En réalité, l’encours de la dette était déjà plus élevé en 2019 que les chiffres précédemment avancés. De plus, les fonds empruntés ont été alloués à des secteurs clés tels que la santé, l’éducation et les infrastructures, visant à stimuler la croissance économique. Les dettes sont souvent le commencement de la ruine. Il n’y a que les dettes que l’on peut payer qui sont ennuyeuses

Soulignons également que le ratio dette/PIB reste bien en deçà des seuils critiques observés ailleurs en Afrique, offrant une marge de manœuvre significative pour le remboursement. Cette dette, lorsqu’elle est investie efficacement, peut catalyser une croissance inclusive et durable pour le pays. Il n’est pourtant de pire pauvreté que les dettes.

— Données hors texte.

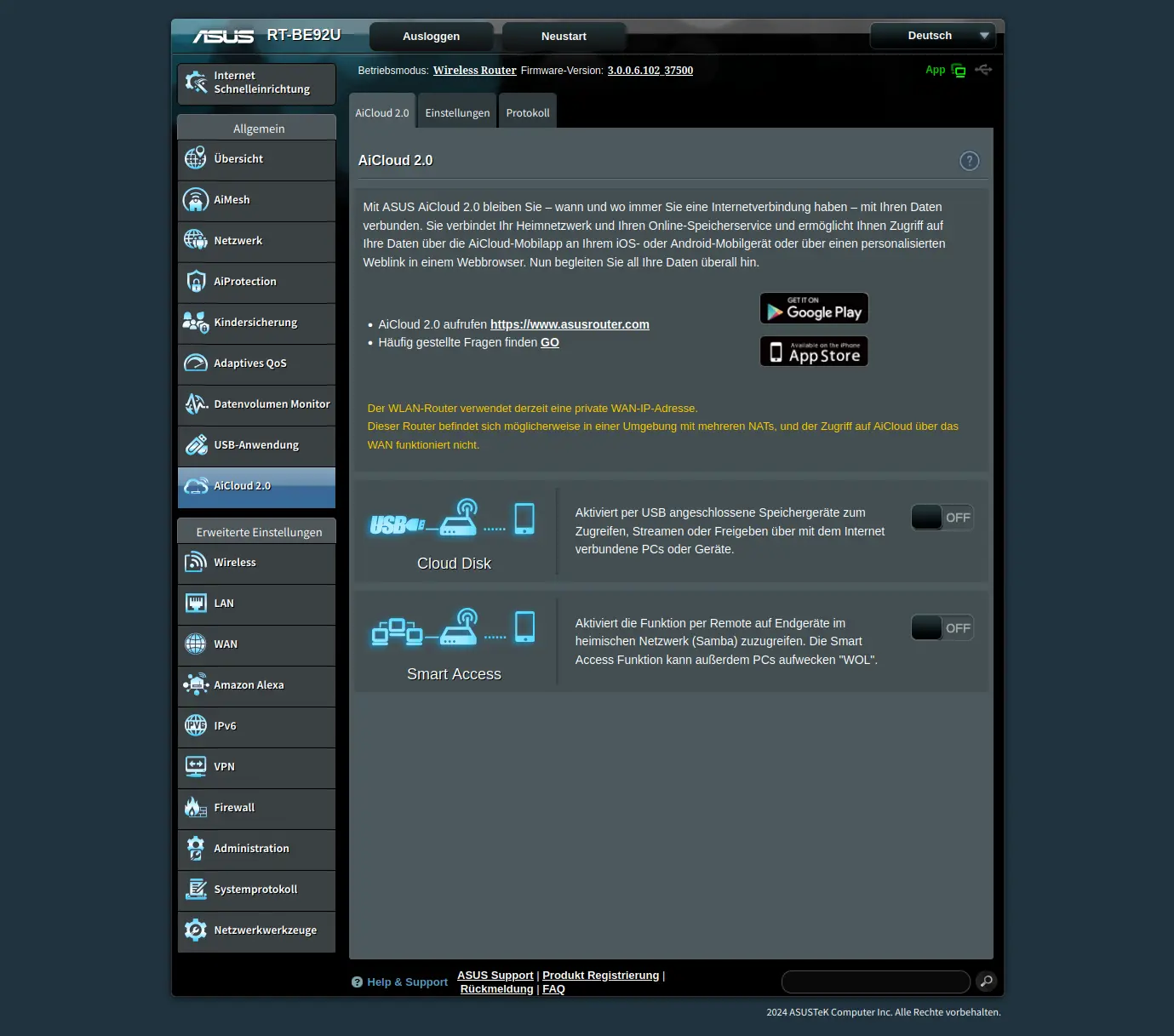This screenshot has height=1036, width=1174.
Task: Enable the Cloud Disk toggle
Action: point(942,518)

Ainsi, il est impératif de dépasser les préjugés sur la dette et de considérer ces emprunts comme des investissements nécessaires pour le développement du pays. L’engagement du Président Félix Tshisekedi dans cette voie vertueuse nécessite le soutien de tous les citoyens pour assurer un avenir prospère à la République Démocratique du Congo.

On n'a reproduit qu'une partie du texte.